皆さんは、どの種目のどの選手が心に残ったでしょうか?
メダルを獲得した選手たちは、支えてくれた周りの人、一緒にがんばった「仲間」、相手選手、応援してくれた多くの人たちへ、感謝の気持ちを口にしていました。「感謝」の気持ちを伝えることは、各種目で示された技術の高さと同じくらい、素晴らしいものだと感じました。
特に校長先生は、特に、女子カーリングチームの本橋麻里さんの頑張りが心に残っています。

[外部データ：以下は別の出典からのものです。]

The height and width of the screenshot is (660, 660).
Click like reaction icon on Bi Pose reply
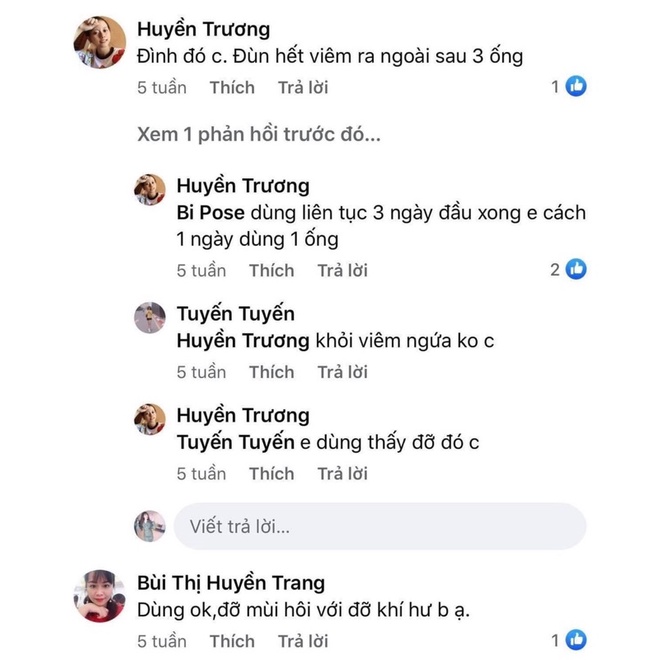point(576,269)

日本女子代表のLS北見は、06年トリノ、10年バンクーバー五輪で中心選手として活躍した本橋麻里が故郷の北海道北見市で2010年の夏に立ち上げたチームです。(立ち上げたというのは1からつくりあげたということです。)
本橋さんは、このチームのキャプテンですが、補欠、リザーブ、として仲間を支える役割をしています。
平昌オリンピックで本橋選手は、プレーは後輩に任せ、今大会、試合で氷上に立ったことは一度もありませんでした。

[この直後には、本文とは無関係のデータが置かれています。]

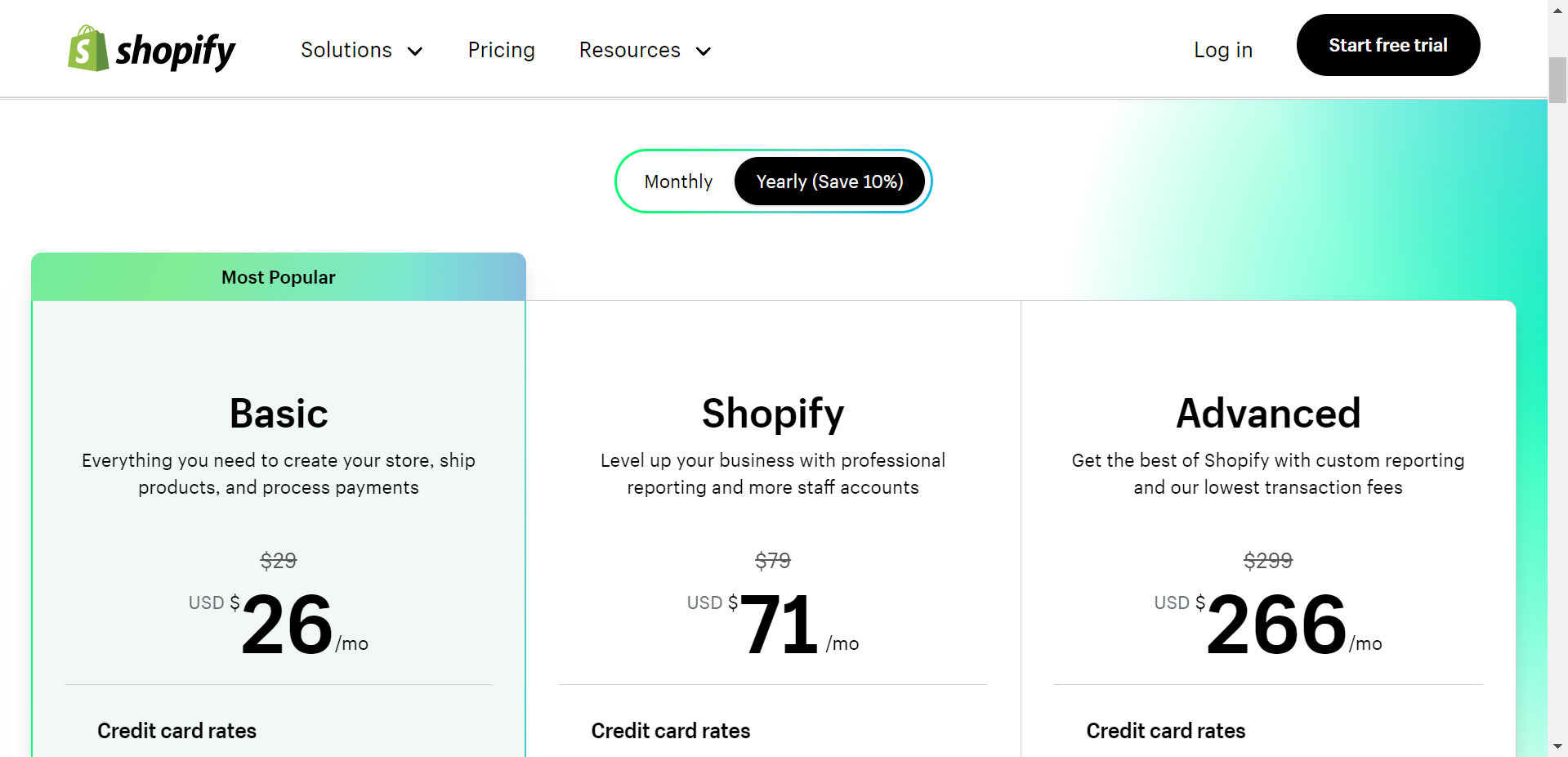Open the Resources navigation item
This screenshot has width=1568, height=757.
pyautogui.click(x=629, y=50)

その代わり、深夜、試合が終わった後に、コーチと一緒に、石(ストーン)を投げていました。
カーリングではコートごとに使われる石が決まっており、コートや石ごとに滑り方が違うため、本橋は、夜の練習で、翌日にチームが使うコートの石を実際に投げ、どんな滑り方をするのか、石やコート毎に違うところを調べて、伝えていたそうです。
このほか、プレーする4人がハーフタイムで食べるリンゴやバナナなどの「おやつ」を用意することも、本橋さんの役割でした。「もぐもぐタイム」として、有名でしたね。
その結果、英国との3位決定戦に臨んだカーリング女子日本代表「LS北見」は、1次リーグで敗れた相手に5―3で雪辱し、銅メダルを獲得しました。
日本勢のカーリングでの五輪メダル獲得は男女通じて初めての快挙でした。
「麻里ちゃんがいなければ、銅メダルは取れなかった。」他の4人の選手からの「感謝」の言葉に、本橋さんは「みんなに本当に感謝です。スタッフ、コーチ、選手、応援団全員に、ありがとうって言いたいです。」とお話ししていました。
「感謝」をすることの大切さ、その気持ちを伝え合うことの素晴らしさを改めて感じることができました。